Depuis plusieurs mois, les opposants à la fluoration à Trois-Rivières tentent de se faire entendre aux assemblées publiques du conseil municipal. De plus en plus, ils se font rasseoir par le maire qui leur indique que le dossier est clos.

Au sujet de la fluoration, Yves Lévesque est maintenant exaspéré par les interventions des opposants. Mercredi matin, devant les membres de la Chambre de commerce, il a tourné en dérision leurs propos.

Selon le maire, il y aurait à Trois-Rivières plus de citoyens qui l'interpellent sur l'illumination du flambeau de la place Pierre-Boucher que sur la fluoration. C'est mesquin de minimiser ainsi la voix de près de 20 000 personnes qui ont signé la pétition contre la fluoration.

C'est vrai que ce ne sont pas 20 000 personnes qui ont toutes le même niveau de connaissance des risques ou des bienfaits de la fluoration. Mais il se trouve parmi ces signataires des personnes qui se sont rigoureusement informées sur le sujet. Et qui ont raison sur un point: il est abject d'administrer une substance chimique à une population sans son consentement.

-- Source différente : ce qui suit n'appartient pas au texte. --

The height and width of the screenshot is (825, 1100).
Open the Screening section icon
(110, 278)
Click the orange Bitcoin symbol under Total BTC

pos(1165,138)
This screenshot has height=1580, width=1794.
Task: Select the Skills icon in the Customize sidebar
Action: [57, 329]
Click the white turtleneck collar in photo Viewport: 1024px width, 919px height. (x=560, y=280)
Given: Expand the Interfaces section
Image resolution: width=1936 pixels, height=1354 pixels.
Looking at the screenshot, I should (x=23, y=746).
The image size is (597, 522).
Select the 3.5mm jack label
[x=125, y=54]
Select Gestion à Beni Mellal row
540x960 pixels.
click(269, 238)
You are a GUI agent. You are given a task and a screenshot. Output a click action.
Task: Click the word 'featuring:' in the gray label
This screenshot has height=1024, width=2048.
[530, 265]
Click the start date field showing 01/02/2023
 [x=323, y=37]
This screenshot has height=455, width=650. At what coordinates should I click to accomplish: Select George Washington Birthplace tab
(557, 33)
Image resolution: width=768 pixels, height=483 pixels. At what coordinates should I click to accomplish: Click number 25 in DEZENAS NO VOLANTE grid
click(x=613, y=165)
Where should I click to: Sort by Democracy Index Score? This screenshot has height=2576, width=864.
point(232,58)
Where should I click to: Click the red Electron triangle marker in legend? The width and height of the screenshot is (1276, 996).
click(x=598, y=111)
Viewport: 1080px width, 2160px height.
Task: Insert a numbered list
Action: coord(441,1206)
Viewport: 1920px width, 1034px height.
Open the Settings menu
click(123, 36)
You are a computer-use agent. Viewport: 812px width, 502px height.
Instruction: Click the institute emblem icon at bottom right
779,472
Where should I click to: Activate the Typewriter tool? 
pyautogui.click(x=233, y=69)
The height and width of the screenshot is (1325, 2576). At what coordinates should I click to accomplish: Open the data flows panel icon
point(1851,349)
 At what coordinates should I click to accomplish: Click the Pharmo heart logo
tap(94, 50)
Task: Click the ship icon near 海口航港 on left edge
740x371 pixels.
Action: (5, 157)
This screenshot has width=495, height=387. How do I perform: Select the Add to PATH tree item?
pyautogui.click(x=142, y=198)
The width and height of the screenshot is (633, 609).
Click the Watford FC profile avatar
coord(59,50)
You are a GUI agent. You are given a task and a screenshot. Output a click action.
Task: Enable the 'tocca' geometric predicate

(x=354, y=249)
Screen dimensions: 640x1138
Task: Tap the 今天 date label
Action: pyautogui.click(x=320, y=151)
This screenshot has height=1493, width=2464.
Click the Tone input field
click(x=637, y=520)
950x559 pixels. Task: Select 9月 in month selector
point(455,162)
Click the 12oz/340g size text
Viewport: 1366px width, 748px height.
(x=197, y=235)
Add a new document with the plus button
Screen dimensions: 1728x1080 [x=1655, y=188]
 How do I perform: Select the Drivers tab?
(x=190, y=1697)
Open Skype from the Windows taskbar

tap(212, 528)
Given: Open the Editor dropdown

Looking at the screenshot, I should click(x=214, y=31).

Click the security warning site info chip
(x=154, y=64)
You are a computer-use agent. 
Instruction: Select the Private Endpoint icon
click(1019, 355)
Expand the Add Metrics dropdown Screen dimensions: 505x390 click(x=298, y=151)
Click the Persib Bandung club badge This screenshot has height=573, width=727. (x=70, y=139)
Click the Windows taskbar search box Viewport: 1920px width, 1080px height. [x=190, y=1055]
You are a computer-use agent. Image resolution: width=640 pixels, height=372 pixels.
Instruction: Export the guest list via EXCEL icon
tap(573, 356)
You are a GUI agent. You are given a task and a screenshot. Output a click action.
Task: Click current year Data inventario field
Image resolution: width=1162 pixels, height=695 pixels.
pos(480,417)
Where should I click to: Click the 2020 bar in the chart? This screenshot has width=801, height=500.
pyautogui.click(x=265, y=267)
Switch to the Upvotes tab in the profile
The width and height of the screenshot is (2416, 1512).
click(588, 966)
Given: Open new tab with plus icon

Il y a fort à parier que l'étude du Dr Caron démontrera que la fluoration diminue les risques de carie. Une étude semblable, avec un échantillon moindre, a été réalisée par un étudiant en médecine dentaire de McGill dans les différents arrondissements de Montréal, et elle démontre que c'est à Dorval - où l'eau est toujours fluorée - que la prévalence de carie et de maladies dentaires est la plus basse.

Mais si c'est si merveilleux que ça, la fluoration, pourquoi n'est-elle pas imposée partout? Pourquoi la Santé publique s'acharne-t-elle pour garder Trois-Rivières accrochée à ce programme boudé ou délaissé par une énorme majorité de villes et municipalités au Québec?

Chose certaine, il ne faudra surtout pas que la Ville s'accroche à cette étude, advenant des résultats positifs, pour cocher le critère de l'acceptabilité sociale, dont la démonstration a été inscrite dans la résolution adoptée par le conseil municipal et adressée au ministère de la Santé et des Services sociaux.

Ce critère, ce n'est pas demain la veille qu'il sera atteint.